Proposition. Abelian group $A$ is divisible if and only if $A$ is an injective object in the category of abelian groups.

Proof. ,,$\Leftarrow$ '' Assume that $A$ is not divisible, i.e. there exists $a\in A$ and $n\in\mathbb{N}$ such that the equation $nx=a$ has no solution in $A$ . Let $B=<a>$ be a cyclic subgroup generated by $a$ and $i:B\to A$ the canonical inclusion.
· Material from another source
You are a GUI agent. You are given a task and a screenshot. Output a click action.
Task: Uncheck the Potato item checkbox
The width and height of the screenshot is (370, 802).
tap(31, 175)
Now there are two possibilities: either $B$ is finite or infinite.

If $B$ is infinite, then let $H=\mathbb{Z}$ and let $f:B\to H$ be defined on generator by $f(a)=n$ . Now $A$ is injective, thus there exists $h:H\to A$ such that $h\circ f=i$ . Thus $$n\cdot h(1)=h(1)+\cdots +h(1)=h(1+\cdots +1)=h(n)=h(f(a))=i(a)=a.$$ Contradiction with definition of $n\in\mathbb{N}$ and $a\in A$ .

If $B$ is finite, then let $k=|B|$ (note that $n$ does not divide $k$ ) and let $H=\mathbb{Z}_{n\cdot k}$ . Furtheremore define $f:B\to H$ on generator by $f(a)=n$ (note that in this case $f$ is a well defined homomorphism). Again injectivity of $A$ implies existence of $h:H\to A$ such that $h\circ f=i$ . Similarly we get contradiction: $$n\cdot h(1)=h(1)+\cdots +h(1)=h(1+\cdots +1)=h(n)=h(f(a))=i(a)=a.$$ This completes first implication.

,,$\Rightarrow$ '' This implication is proven here. $\square$

Remark. It is clear that in the category of abelian groups $\mathcal{AB}$ , a group $A$ is projective if and only if $A$ is free. This is since $\mathcal{AB}$ is equivalent to the category of $\mathbb{Z}$ -modules and projective modules are direct summands of free modules. Since $\mathbb{Z}$ is a principal ideal domain, then every submodule of a free module is free, thus projective $\mathbb{Z}$ -modules are free.